→ WHAT IS REQUIRED
Extract each line below that contains the word "Where", and copy those lines in full.

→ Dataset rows
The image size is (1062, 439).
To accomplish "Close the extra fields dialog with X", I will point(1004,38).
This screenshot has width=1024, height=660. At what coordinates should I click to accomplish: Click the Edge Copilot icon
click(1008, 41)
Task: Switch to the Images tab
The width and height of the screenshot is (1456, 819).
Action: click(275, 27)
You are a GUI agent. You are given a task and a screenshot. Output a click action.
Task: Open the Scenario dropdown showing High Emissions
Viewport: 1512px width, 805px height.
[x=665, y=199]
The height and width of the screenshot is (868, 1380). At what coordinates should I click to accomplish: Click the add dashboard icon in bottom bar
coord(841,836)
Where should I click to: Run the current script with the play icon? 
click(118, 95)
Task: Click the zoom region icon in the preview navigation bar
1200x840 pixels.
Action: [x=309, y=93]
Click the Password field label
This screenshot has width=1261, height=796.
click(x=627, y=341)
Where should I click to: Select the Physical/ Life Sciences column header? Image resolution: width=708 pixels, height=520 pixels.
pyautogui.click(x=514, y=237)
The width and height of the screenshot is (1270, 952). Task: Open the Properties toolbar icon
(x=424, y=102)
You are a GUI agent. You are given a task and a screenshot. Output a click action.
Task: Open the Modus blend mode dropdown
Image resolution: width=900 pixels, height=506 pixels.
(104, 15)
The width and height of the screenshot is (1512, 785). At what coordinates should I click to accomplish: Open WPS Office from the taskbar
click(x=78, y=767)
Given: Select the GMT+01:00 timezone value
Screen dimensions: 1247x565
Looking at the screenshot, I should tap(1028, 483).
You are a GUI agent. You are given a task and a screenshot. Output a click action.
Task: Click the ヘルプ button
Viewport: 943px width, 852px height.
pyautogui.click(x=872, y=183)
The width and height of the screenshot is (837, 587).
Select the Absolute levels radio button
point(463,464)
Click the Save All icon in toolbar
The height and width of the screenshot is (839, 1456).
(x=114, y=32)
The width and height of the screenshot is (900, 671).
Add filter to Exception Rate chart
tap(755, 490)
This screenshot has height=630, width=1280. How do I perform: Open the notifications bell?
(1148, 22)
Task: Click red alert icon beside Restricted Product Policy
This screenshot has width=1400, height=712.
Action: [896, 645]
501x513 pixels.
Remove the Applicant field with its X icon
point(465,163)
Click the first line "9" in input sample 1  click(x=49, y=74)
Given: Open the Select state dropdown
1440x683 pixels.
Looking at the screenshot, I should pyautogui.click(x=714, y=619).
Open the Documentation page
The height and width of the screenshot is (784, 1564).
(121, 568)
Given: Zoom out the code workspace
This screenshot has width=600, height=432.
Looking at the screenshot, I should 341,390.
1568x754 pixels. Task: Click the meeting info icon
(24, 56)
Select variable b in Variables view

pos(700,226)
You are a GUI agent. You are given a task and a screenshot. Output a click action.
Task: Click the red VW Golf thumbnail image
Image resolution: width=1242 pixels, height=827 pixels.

→ OUTPUT FOR THIS TASK
Where should I click to: Run the current script with the play icon? 
Where should I click to: Select the Physical/ Life Sciences column header? Image resolution: width=708 pixels, height=520 pixels.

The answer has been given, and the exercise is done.